ABSTRACT

The low flow rate and efficiency of existing grouting pumps such as piston pumps and diaphragm pumps result in difficulty in managing sudden water and slurry discharges. In this study, a new design for grouting pumps is proposed to improve the grouting flow rate and efficiency. A grouting model test scheme to manage the water inrush of a tubular karst is designed. The power consumption of this system is equivalent to that of a diaphragm grouting pump. Improved performance was also observed for the newly designed rotary piston pump in grouting plugging tests. The retention of slurry and changes in moving water flow are observed and recorded to examine the grouting effects of the pumps.
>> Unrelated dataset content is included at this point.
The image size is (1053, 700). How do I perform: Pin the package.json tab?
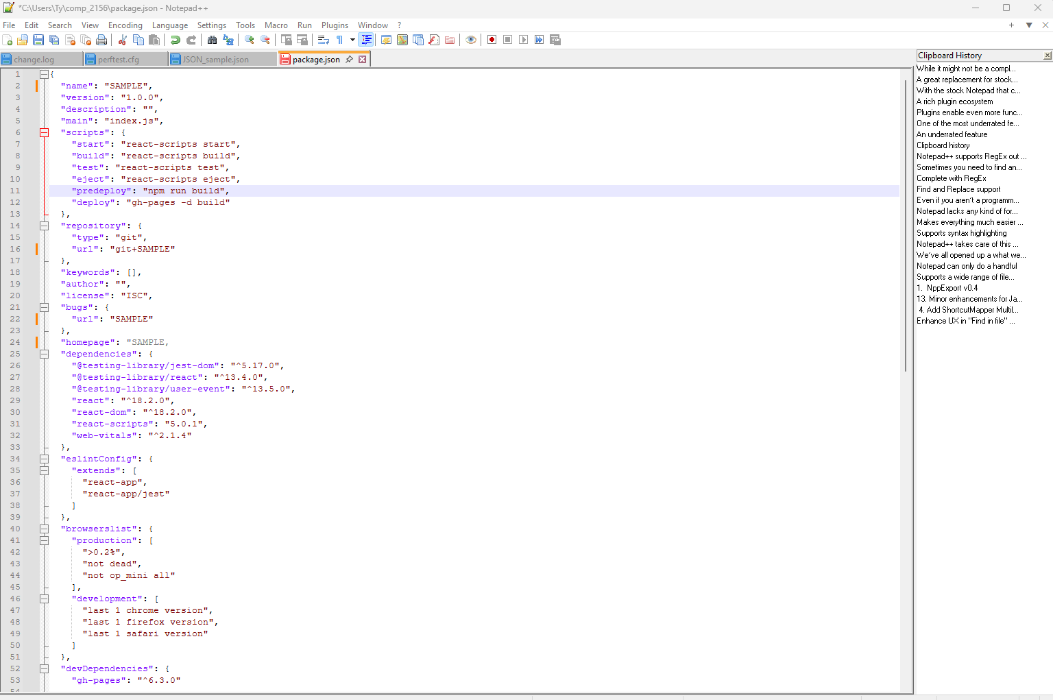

In addition, the pressure and flow rate changes of the grouting slurry are used to gauge the performance parameters of the pumps. A rotary piston pump and a traditional piston pump were tested in single- and separate-hole grouting experiments in tunnel engineering sites. In the grouting model test, which manages the water inrush of a tubular karst, the newly designed rotary piston pump had a distinct advantage in terms of the slurry retention thickness and fracture sealing effect. In particular, the efficiency of the rotary piston pump increased by a factor of 10 over the diaphragm grouting pump. During the experiments in the engineering site, the grouting flow rate of the rotary piston pump showed significant increase when compared to the traditional piston pump. The construction time was halved. The proposed rotary piston grouting pump has shown obvious advantages over existing grouting pumps.